Huge hoppers each holding 500 or 600 tons of limestone moved up the 150 yard long incline to the crushing mills, all driven by steam. Carbonate of soda was manufactured by mixing, salt cake with the crushed limestone and small coal in a large revolving furnace, fusing it into a molten mass. When it had cooled it was placed with black ash in iron tanks, the soda dissolved and the greenish chemical water left treated for the recovery of the soda.

Elsewhere quicklime was prepared in 3 large kilns and chlorine generated from hydochloric acid. In yet another part of the works muriate of ammonia (sal ammoniac) manufacture was carried on.

Caustic soda was another important product Carbonate of soda resulting from the lixivation of black ash was treated with quicklime in vessels provided with agitators worked by machinery. This made caustic soda and gave up carbonic acid to the lime. Carbonate of soda settled out and a weak solution of caustic soda was concentrated in cast iron pans. About 500 tons of pure carbonate of soda crystals were in the process of crystallisation at the time of the visit.

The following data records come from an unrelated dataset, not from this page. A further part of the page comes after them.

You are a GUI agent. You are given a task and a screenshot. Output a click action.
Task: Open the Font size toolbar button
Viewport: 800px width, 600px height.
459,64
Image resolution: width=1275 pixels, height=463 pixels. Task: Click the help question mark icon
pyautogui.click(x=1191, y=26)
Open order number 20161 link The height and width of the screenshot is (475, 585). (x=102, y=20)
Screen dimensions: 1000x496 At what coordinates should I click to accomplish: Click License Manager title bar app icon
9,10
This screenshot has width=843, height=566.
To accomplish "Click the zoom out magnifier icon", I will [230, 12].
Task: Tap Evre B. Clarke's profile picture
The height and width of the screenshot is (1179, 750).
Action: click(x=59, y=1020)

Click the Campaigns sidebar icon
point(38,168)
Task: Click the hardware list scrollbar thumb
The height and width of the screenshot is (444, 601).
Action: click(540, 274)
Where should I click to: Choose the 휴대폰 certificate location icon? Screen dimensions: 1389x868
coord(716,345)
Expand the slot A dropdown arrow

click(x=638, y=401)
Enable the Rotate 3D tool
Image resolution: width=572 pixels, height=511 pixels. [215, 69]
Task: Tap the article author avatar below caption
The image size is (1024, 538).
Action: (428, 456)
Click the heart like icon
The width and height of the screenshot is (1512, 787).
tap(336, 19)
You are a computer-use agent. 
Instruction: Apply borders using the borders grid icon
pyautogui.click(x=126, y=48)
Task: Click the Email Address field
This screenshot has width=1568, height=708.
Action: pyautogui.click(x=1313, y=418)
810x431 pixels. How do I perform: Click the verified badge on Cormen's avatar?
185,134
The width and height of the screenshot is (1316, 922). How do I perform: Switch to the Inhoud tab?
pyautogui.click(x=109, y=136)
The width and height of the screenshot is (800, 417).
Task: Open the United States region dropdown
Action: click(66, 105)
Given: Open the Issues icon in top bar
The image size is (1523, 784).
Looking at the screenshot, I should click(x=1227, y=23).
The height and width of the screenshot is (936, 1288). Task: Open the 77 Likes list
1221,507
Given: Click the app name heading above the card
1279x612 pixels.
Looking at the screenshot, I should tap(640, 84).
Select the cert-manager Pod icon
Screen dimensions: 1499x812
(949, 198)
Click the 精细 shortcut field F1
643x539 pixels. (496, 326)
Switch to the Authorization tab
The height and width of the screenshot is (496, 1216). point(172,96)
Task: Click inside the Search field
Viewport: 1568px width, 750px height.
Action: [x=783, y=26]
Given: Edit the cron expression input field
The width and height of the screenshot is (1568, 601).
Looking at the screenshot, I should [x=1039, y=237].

At its peak the chemical works employed up to 500 men working in very touch conditions.  They were divided between process workers who dealt with the chemicals and the yard men who were blacksmiths, hauliers, carpenters, painters and general labourers.

The Netham Chemical Works provides a good example of the interlocking interests so typical of business in Bristol; its chairman was the soap manufacturer Charles Thomas, and the board included Joseph Wethered, a leading coal-owner.

In 1927 the Netham Chemical Works became the I.C.I. plant which produced vast quantities of waste creating a strange landscape, mounds and valleys of chemical waste which became an unofficial playground known as ‘The Brillos’ for the local children of Barton Hill. On explanation for this name is that ‘Barilla’ was the ash of seashore plants found in Spain and contained about 25% sodium carbonate. Alkali was made from Barilla but its use became replaced by the Leblanc soda process.

The works closed in 1949 and the chimney, which was 300 feet high and said to comprise half a million bricks, was demolished in 1950.


For more then a century the Feeder Canal was the main artery that kept the wheels of industry turning – supplying jobs for the people of the area.

By the 1950s lorries had begun to take over the work of the barges which saw a decline in the use of the Feeder Canal, followed by a decline in the industries themselves and by the early 1980s all the industry had gone – but the canal remained.